◆ **What to work on**
Each line of the data that mentions the string "pixels" needs to be identified and copied.

[Saved data entries]
┏━━
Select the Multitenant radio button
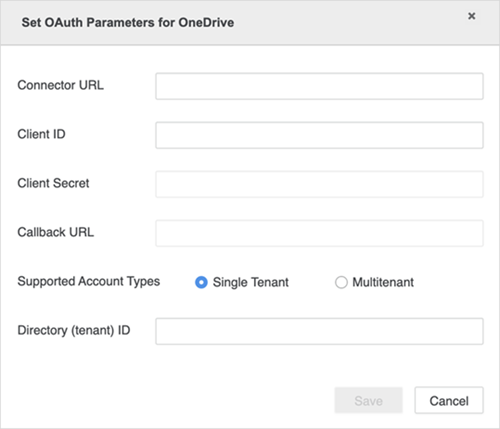tap(341, 282)
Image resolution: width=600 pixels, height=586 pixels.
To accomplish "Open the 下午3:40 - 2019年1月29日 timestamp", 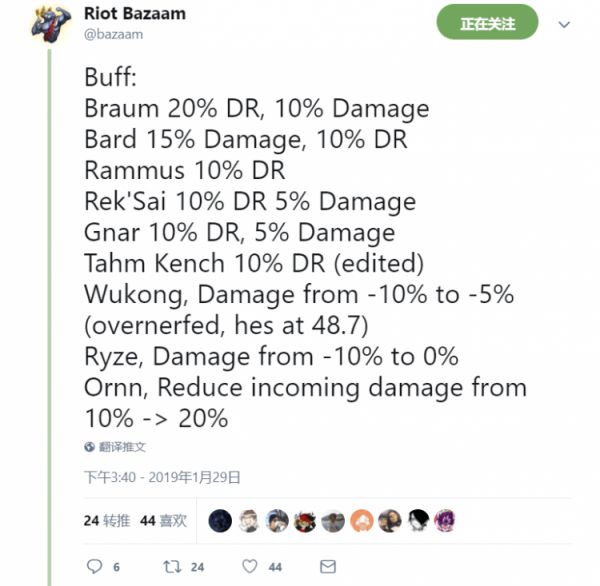I will click(162, 477).
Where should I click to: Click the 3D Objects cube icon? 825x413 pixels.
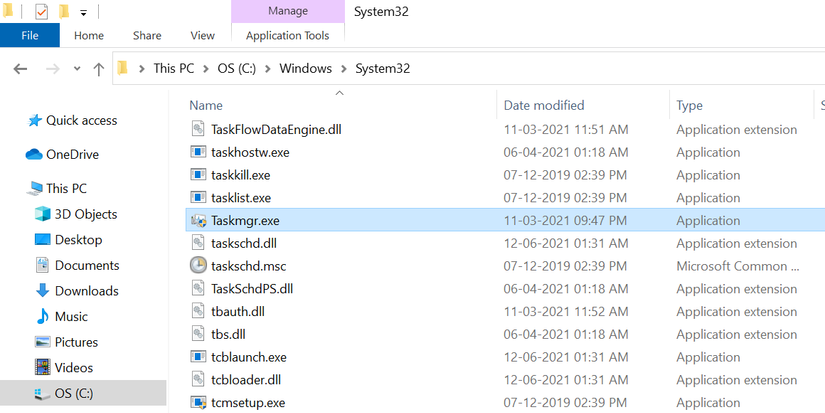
┗━━
◆ **Solution to this problem**
Image resolution: width=600 pixels, height=586 pixels.
Where should I click to: Click the 3D Objects cube icon? 825x413 pixels.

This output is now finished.